DMC : UN SAVOIR-FAIRE ALSACIEN OU LA MONDIALISATION AVEC UN SIÈCLE D’AVANCE !
Des hommes et des femmes…
En 1764, Jean DOLLFUS démarre une manufacture de toiles peintes rue de la Loi à Mulhouse, son fils Daniel DOLLFUS dirige une autre entreprise ( Dollfus-Vetter et Cie)
Le 21 mars 1800 , Daniel, fils de Jean, fusionne la société Dollfus-Vetter et Cie avec celle de son père, décédé entre-temps, pour fonder DMC (DOLLFUS ; MIEG et COMPAGNIE) avec son épouse Anne Marie Mieg. L’aventure peut commencer, DMC est née, l’entreprise va devenir précurseur dans la révolution industrielle du 19iem siècle en jetant les bases d’un des groupes textiles européens promis à un rayonnement mondial.
Deux ans auparavant, le 15 mars 1798, « La ville libre de Mulhouse » avait voté son rattachement à la France par un référendum sous haute surveillance. À ce moment-là, la République française était sortie depuis 4 ans de la terreur et vivait sous le régime du Directoire.
C’est à DORNACH près du Steinbachlà que seront construits les premiers bâtiments à côté de vastes prés destinés au séchage des toiles de tissu imprimé.
En 1806, l’interdiction d’importer des tissus contraint DMC à se lancer dans le tissage, en 1912, une filature mécanique est installée à Mulhouse pour alimenter les ateliers de tissage qui seront mécanisés à partir de 1829.
Entre temps , à partir de 1820, ce sont les fils de Daniel DOLLFUS et d’Anne Marie MIEG, Jean Dollfuss et ses frères, Daniel spécialisé en chimie et Émile dans la filature et le tissage, qui reprennent l’entreprise familiale
Des machines et des hommes
La mécanisation de la filature du tissage et de l’impression du tissu va permettre un développement phénoménal des productions ;
Les machines à imprimer sur tissu appelées « indiennes » en référence à leur origine géographique ( L’Inde) ont évolué pour passer d’une impression monocolore en 1824 à 4 couleurs en 1850 et à 8 couleurs en 1860 c’est l’Âge d’or des tissus imprimés qui débute.

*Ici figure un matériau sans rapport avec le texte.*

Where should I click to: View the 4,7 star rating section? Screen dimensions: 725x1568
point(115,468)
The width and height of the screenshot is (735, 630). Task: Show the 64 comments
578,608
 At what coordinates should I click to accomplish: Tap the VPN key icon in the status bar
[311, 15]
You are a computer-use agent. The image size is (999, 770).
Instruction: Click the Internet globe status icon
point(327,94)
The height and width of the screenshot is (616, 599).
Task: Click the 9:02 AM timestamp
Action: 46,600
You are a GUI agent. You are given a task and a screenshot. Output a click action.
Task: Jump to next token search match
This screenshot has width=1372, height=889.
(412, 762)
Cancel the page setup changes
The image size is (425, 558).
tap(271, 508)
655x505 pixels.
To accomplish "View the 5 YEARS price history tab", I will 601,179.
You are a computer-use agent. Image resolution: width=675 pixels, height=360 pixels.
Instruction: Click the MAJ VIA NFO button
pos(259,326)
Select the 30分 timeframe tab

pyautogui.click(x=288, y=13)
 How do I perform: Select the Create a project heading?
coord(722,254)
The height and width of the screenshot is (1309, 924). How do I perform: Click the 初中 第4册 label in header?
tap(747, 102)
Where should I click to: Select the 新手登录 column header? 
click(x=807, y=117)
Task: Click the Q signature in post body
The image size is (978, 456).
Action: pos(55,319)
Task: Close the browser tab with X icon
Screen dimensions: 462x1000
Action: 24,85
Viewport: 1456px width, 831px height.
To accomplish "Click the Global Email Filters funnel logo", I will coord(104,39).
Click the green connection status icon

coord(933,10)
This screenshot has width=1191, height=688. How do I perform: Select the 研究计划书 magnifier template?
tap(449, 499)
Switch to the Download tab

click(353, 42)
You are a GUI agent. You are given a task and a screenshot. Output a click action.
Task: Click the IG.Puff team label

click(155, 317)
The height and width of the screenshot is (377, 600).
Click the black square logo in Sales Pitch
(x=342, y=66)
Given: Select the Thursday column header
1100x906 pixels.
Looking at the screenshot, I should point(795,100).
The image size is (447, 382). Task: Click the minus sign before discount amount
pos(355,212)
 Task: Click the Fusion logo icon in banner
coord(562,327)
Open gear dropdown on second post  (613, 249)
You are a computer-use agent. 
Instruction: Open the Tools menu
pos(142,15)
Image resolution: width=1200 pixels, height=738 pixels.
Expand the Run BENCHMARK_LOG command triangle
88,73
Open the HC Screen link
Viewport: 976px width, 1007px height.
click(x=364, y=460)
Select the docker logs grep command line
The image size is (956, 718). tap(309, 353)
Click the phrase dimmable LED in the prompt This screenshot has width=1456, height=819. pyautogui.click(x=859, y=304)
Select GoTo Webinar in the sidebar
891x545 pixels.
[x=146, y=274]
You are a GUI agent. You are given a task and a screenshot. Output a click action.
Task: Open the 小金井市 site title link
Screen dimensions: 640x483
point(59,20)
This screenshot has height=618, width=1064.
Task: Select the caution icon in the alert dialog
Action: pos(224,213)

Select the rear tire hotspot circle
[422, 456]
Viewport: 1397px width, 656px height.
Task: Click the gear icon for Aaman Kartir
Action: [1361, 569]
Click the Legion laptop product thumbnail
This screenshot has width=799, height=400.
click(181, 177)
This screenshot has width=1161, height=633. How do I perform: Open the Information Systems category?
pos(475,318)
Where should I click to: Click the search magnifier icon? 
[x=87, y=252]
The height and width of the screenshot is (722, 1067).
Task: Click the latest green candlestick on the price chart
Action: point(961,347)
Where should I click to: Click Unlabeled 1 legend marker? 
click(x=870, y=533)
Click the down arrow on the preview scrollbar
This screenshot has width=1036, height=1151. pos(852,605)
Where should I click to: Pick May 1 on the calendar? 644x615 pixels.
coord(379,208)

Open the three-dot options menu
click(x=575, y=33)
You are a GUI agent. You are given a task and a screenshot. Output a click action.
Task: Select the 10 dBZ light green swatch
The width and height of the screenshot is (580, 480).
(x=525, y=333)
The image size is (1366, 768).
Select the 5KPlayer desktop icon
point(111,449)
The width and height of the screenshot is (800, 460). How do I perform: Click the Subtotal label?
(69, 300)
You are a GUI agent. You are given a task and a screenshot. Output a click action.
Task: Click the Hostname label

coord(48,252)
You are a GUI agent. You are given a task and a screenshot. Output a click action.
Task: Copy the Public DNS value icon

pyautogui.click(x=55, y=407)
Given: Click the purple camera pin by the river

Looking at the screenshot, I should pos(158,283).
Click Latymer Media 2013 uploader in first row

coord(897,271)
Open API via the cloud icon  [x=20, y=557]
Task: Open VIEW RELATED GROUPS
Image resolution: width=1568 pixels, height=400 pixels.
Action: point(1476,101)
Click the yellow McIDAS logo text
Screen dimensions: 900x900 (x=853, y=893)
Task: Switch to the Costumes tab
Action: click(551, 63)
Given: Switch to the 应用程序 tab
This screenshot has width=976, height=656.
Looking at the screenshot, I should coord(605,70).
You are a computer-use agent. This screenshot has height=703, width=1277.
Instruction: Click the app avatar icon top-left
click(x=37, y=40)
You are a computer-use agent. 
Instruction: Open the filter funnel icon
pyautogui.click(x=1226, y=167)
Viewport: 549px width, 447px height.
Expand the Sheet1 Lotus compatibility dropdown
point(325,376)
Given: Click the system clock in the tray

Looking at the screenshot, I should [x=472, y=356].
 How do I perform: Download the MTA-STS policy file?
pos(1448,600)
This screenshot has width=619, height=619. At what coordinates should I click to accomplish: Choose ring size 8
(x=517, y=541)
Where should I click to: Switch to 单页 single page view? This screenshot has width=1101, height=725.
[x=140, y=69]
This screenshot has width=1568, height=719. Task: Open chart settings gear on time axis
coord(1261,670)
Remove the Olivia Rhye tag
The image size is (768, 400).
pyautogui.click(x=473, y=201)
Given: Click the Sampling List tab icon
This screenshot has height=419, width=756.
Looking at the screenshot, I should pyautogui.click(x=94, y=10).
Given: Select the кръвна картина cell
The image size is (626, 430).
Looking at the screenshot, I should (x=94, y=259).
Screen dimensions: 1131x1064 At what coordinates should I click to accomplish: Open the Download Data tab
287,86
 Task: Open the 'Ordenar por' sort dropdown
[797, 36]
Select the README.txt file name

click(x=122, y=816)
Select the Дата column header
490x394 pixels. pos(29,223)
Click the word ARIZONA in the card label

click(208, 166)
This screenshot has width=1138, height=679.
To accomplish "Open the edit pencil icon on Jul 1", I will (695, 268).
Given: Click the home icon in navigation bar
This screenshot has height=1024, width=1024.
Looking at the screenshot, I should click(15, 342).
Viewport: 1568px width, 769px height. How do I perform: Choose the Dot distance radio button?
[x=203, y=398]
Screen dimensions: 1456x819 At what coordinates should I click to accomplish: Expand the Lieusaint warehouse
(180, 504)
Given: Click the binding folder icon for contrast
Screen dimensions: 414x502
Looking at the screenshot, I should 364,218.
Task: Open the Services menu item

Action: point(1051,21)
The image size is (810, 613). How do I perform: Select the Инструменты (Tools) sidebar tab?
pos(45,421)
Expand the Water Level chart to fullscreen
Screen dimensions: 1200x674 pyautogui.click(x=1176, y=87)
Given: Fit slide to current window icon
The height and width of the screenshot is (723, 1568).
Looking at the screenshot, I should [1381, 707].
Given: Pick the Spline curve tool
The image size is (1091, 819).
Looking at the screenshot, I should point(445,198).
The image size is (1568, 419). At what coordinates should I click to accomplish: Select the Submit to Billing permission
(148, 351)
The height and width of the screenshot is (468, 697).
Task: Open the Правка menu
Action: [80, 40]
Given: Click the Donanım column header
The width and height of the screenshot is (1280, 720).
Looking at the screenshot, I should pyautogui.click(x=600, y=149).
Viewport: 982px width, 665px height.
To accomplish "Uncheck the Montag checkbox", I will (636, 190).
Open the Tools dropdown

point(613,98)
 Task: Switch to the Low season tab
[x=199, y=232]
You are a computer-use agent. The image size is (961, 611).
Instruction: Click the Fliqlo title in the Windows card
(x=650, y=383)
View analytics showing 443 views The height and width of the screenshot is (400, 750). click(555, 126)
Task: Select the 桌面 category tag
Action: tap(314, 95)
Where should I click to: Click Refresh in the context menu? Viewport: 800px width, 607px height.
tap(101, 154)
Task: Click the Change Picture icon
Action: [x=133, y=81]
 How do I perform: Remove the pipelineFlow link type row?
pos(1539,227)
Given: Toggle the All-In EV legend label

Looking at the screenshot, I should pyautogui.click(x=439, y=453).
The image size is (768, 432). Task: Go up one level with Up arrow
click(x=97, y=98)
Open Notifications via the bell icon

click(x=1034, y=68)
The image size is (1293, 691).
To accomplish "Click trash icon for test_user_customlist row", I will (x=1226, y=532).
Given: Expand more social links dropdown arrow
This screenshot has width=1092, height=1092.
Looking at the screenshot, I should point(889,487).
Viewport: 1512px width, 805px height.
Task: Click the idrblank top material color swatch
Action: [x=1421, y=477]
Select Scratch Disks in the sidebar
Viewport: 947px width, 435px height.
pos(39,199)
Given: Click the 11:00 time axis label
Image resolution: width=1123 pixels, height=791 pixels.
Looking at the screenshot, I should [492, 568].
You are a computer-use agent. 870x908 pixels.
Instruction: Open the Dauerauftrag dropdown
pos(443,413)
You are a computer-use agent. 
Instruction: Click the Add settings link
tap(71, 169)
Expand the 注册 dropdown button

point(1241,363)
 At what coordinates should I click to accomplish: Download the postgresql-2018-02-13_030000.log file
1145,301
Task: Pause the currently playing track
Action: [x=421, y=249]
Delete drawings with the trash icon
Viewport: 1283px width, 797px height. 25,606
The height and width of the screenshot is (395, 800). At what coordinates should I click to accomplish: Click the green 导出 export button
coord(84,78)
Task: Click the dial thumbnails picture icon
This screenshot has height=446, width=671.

En 1850, Jean Dollfus seul maitre à bord s’associe avec son gendre Frédéric Engel
DES FILS à COUDRE et à BRODER qui feront le tour DU MONDE
Avec l’arrivée de Frédéric Engel, DMC va prendre une nouvelle dimension. L’entreprise connaitra une réussite hors du commun avec la production des fils à coudre initiée par Émile Dollfus qui a introduit le mercerisage, technique venue d’Angleterre, qui consiste à plonger le fil en coton dans un bain de la soude caustique pour le rendre plus brillant et plus solide . Cette activité fera de DMC une entreprise de renommée mondiale. Le nom de DMC sera à jamais associé à la couture , partout dans le monde les femmes, un peu moins les hommes, auront fait glisser entre leurs doigts un fil DMC.
DMC va créer un nuancier de plus de 400 couleurs qui sert encore aujourd’hui de référence dans de nombreux domaines comme celui des arts picturaux.
Le slogan de DMC est « D’un fil sans fin, on tisse un grand ouvrage » on pourrait ajouter un ouvrage sans fin
À PARTIR DE 1850 : Réussite industrielle et AMÉLIORATION DES conditions sociale
Conscient de la nécessité d’améliorer les conditions de vie de ses salariés, Frédéric -Engel décide de créer différentes structures à caractère social :
- Une caisse de secours et de retraite, des assurances collectives, un « asile de vieillards », une société d’encouragement à l’épargne, des écoles et des « salles d’asile » (ancêtres des maternelles). Il crée également un dispensaire pour enfants malades .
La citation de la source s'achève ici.